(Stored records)
-------
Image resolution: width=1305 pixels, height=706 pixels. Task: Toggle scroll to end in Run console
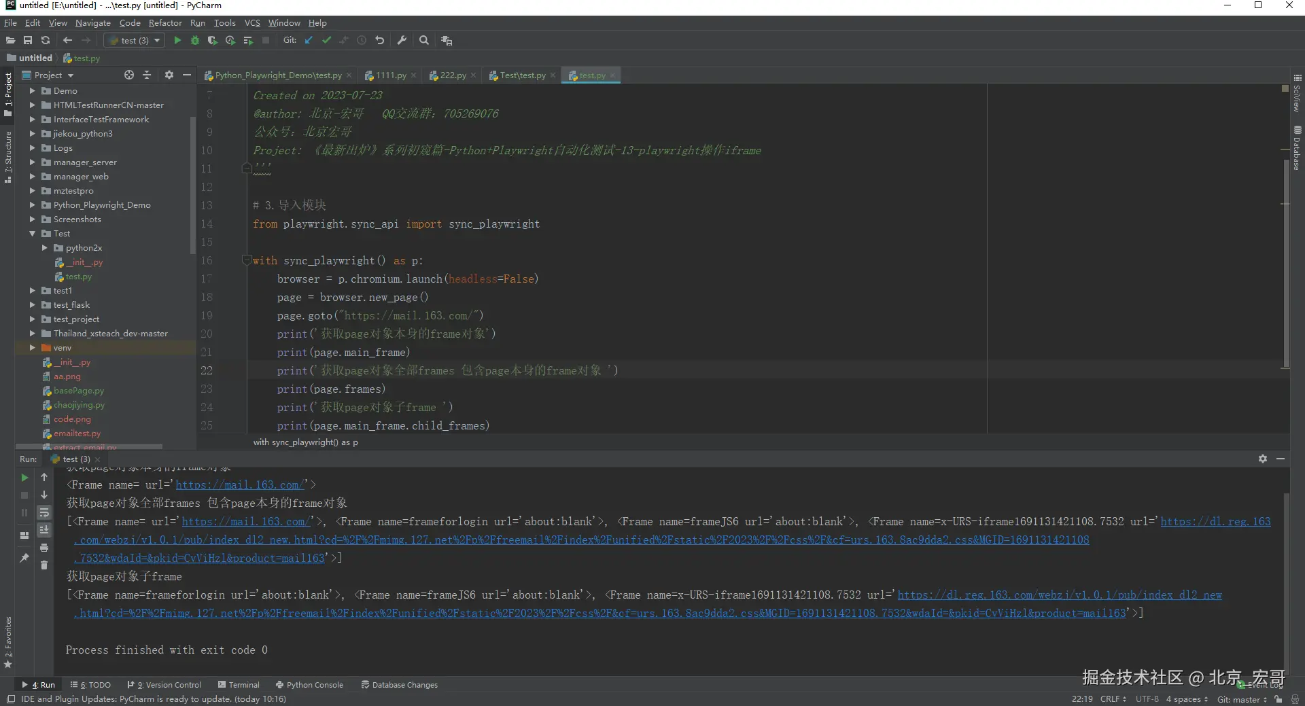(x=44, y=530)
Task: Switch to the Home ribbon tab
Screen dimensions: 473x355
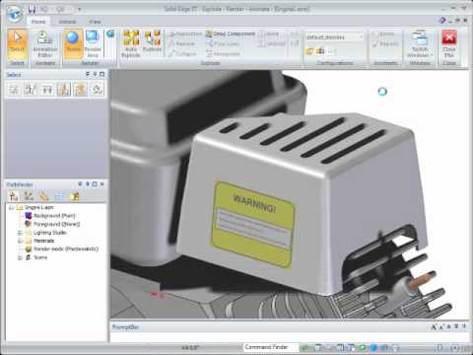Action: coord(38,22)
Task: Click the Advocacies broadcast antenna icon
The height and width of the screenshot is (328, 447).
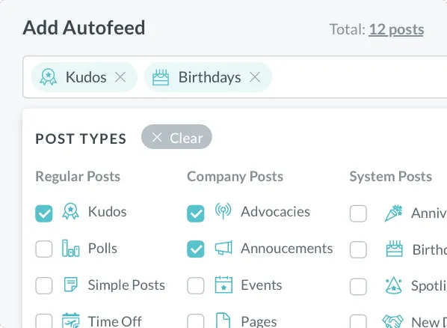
-------
Work order: Would you transcribe all of the data exactly, apart from its pictures?

Solution:
Image resolution: width=1305 pixels, height=706 pixels. Task: Toggle scroll to end in Run console
(x=44, y=530)
Task: Switch to the Home ribbon tab
Screen dimensions: 473x355
Action: coord(38,22)
Task: Click the Advocacies broadcast antenna icon
The height and width of the screenshot is (328, 447).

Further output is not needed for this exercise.